WHAT YOU NEED TO DO :: Turn the lines below into a JSON list of strings, with one string for each line and blank lines omitted.

□ □ □ □

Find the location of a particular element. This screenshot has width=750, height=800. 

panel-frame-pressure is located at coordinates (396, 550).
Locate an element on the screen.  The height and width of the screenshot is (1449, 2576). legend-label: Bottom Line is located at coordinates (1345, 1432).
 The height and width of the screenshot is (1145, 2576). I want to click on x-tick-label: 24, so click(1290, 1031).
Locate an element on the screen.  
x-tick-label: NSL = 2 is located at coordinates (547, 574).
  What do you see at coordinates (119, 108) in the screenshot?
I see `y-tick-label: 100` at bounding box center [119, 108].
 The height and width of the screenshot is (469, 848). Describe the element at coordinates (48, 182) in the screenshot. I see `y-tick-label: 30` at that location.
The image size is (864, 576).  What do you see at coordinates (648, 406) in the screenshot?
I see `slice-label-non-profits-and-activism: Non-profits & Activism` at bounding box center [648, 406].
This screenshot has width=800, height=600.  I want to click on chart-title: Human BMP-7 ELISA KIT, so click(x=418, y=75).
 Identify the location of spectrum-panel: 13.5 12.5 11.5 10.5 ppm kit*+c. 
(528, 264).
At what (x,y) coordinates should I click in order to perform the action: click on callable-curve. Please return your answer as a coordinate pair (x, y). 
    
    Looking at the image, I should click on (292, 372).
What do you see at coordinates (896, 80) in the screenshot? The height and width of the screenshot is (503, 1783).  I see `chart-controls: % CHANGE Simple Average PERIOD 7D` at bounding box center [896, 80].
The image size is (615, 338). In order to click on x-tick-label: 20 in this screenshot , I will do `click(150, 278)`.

□ □ □ □

SOLUTION TO THE PROBLEM ::
[
  "Find the location of a particular element. This screenshot has width=750, height=800. ",
  "panel-frame-pressure is located at coordinates (396, 550).",
  "Locate an element on the screen.  The height and width of the screenshot is (1449, 2576). legend-label: Bottom Line is located at coordinates (1345, 1432).",
  " The height and width of the screenshot is (1145, 2576). I want to click on x-tick-label: 24, so click(1290, 1031).",
  "Locate an element on the screen.  ",
  "x-tick-label: NSL = 2 is located at coordinates (547, 574).",
  "  What do you see at coordinates (119, 108) in the screenshot?",
  "I see `y-tick-label: 100` at bounding box center [119, 108].",
  " The height and width of the screenshot is (469, 848). Describe the element at coordinates (48, 182) in the screenshot. I see `y-tick-label: 30` at that location.",
  "The image size is (864, 576).  What do you see at coordinates (648, 406) in the screenshot?",
  "I see `slice-label-non-profits-and-activism: Non-profits & Activism` at bounding box center [648, 406].",
  "This screenshot has width=800, height=600.  I want to click on chart-title: Human BMP-7 ELISA KIT, so click(x=418, y=75).",
  " Identify the location of spectrum-panel: 13.5 12.5 11.5 10.5 ppm kit*+c. ",
  "(528, 264).",
  "At what (x,y) coordinates should I click in order to perform the action: click on callable-curve. Please return your answer as a coordinate pair (x, y). ",
  "    Looking at the image, I should click on (292, 372).",
  "What do you see at coordinates (896, 80) in the screenshot? The height and width of the screenshot is (503, 1783).  I see `chart-controls: % CHANGE Simple Average PERIOD 7D` at bounding box center [896, 80].",
  "The image size is (615, 338). In order to click on x-tick-label: 20 in this screenshot , I will do `click(150, 278)`."
]